1. Field of the Invention
The present invention relates to a turbomachine fitted with a system for injecting air into a high pressure compressor.
2. Description of the Related Art
A bypass turbomachine has an upstream air inlet that feeds a primary air stream passing through low and high pressure compression stages and then through a combustion chamber, and a secondary air stream surrounding the compression stages and the combustion chamber and joining the outlet of the primary air stream in order to increase thrust.
The high pressure compressor comprises alternating guide vanes and rotor wheels surrounded by an outer casing.

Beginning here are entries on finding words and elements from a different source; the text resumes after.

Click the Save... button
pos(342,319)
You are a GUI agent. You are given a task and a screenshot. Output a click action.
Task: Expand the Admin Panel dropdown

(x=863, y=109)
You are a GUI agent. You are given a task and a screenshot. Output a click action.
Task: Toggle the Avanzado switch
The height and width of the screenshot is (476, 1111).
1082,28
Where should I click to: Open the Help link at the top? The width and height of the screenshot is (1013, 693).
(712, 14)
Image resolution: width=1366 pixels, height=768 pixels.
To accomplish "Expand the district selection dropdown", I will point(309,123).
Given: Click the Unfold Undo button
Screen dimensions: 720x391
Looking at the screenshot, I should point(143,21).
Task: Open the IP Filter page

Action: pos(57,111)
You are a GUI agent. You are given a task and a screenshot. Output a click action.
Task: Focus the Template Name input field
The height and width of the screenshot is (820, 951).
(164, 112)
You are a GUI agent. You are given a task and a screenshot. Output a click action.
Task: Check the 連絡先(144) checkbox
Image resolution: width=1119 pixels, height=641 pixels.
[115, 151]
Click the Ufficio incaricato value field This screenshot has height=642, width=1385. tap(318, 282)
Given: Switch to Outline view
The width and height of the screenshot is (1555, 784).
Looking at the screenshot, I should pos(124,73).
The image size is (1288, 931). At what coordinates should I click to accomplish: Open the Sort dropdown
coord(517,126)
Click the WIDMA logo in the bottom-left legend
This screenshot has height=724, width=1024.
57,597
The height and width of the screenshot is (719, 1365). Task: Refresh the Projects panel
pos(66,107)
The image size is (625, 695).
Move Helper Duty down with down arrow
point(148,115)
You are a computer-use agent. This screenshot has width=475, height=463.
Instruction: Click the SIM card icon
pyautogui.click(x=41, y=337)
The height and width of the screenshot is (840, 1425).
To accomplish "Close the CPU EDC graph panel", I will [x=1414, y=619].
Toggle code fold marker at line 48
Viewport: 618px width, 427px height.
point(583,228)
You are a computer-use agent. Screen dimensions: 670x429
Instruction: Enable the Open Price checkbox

During operation of the turbomachine, a pumping phenomenon can appear, which phenomenon consists in a sudden reversal of the flow direction through the high pressure compressor. This phenomenon is like an impact and may have disastrous mechanical consequences such as breaking blades or damaging sealing devices in the stream through the high pressure compressor.
Separation of the boundary layer of air from the inside surface of the outer casing of the high pressure compressor can lead to disturbances in the air flow of the primary stream, thereby encouraging pumping of the high pressure compressor.
To avoid the boundary layer separating, and thus to increase the pumping margin, it is known to bleed air from a downstream portion of the high pressure compressor between a guide vane stage and a rotor wheel and to reinject the air upstream from the first rotor wheel at the inlet of the high pressure compressor.
That technique involves using an annular air manifold mounted radially around the outer casing of the high pressure compressor. Nevertheless, the space available around the outer casing is already occupied to a large extent by accessories and equipment of the turbomachine such as fuel and oil pipes, electrical circuits, actuators, . . . . In general, the first guide vane stages are variable-pitch stages, having vanes with pivots passing through the outer casing and connected by cranks to respective control rings mounted around the outer casing and actuated by respective actuators or motors housed in said space. It is therefore difficult if not impossible to place a manifold around the outer casing in order to reinject air upstream from the first rotor wheel.
It is not possible to envisage lengthening the high pressure compressor and placing the manifold between the inlet guide vane stage and the first rotor wheel, since that solution would lead to an unacceptable increase in the length and the weight of the turbomachine.